##### Dataset #####

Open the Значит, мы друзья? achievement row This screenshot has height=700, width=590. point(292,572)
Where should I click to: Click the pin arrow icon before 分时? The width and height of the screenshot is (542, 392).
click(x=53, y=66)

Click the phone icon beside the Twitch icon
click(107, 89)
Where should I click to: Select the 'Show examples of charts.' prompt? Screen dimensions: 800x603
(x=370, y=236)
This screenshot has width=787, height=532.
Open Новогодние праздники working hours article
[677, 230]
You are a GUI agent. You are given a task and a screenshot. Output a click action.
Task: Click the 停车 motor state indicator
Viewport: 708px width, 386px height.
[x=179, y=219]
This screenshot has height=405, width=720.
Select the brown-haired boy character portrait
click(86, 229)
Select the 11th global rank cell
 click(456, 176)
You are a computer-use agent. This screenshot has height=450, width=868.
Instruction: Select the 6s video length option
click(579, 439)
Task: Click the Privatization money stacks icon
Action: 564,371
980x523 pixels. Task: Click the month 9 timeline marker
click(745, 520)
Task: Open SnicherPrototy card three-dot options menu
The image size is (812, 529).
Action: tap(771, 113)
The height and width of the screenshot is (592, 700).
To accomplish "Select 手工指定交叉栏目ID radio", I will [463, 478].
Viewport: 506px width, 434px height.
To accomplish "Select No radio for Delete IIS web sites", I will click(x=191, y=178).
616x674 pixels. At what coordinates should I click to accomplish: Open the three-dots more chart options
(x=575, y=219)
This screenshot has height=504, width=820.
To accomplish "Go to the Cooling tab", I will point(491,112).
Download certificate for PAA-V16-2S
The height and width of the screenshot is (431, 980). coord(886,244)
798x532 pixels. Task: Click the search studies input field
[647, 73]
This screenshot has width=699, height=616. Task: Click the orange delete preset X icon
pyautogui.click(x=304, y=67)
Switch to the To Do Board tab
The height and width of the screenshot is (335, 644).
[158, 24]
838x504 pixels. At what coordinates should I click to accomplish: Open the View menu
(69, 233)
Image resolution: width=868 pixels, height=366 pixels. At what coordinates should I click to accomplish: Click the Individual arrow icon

#####

■ **Exercise**
Please write the entries out again exactly as they stand.

■ **Expected answer**
Open the Значит, мы друзья? achievement row This screenshot has height=700, width=590. point(292,572)
Where should I click to: Click the pin arrow icon before 分时? The width and height of the screenshot is (542, 392).
click(x=53, y=66)

Click the phone icon beside the Twitch icon
click(107, 89)
Where should I click to: Select the 'Show examples of charts.' prompt? Screen dimensions: 800x603
(x=370, y=236)
This screenshot has width=787, height=532.
Open Новогодние праздники working hours article
[677, 230]
You are a GUI agent. You are given a task and a screenshot. Output a click action.
Task: Click the 停车 motor state indicator
Viewport: 708px width, 386px height.
[x=179, y=219]
This screenshot has height=405, width=720.
Select the brown-haired boy character portrait
click(86, 229)
Select the 11th global rank cell
 click(456, 176)
You are a computer-use agent. This screenshot has height=450, width=868.
Instruction: Select the 6s video length option
click(579, 439)
Task: Click the Privatization money stacks icon
Action: 564,371
980x523 pixels. Task: Click the month 9 timeline marker
click(745, 520)
Task: Open SnicherPrototy card three-dot options menu
The image size is (812, 529).
Action: tap(771, 113)
The height and width of the screenshot is (592, 700).
To accomplish "Select 手工指定交叉栏目ID radio", I will [463, 478].
Viewport: 506px width, 434px height.
To accomplish "Select No radio for Delete IIS web sites", I will click(x=191, y=178).
616x674 pixels. At what coordinates should I click to accomplish: Open the three-dots more chart options
(x=575, y=219)
This screenshot has height=504, width=820.
To accomplish "Go to the Cooling tab", I will point(491,112).
Download certificate for PAA-V16-2S
The height and width of the screenshot is (431, 980). coord(886,244)
798x532 pixels. Task: Click the search studies input field
[647, 73]
This screenshot has width=699, height=616. Task: Click the orange delete preset X icon
pyautogui.click(x=304, y=67)
Switch to the To Do Board tab
The height and width of the screenshot is (335, 644).
[158, 24]
838x504 pixels. At what coordinates should I click to accomplish: Open the View menu
(69, 233)
Image resolution: width=868 pixels, height=366 pixels. At what coordinates should I click to accomplish: Click the Individual arrow icon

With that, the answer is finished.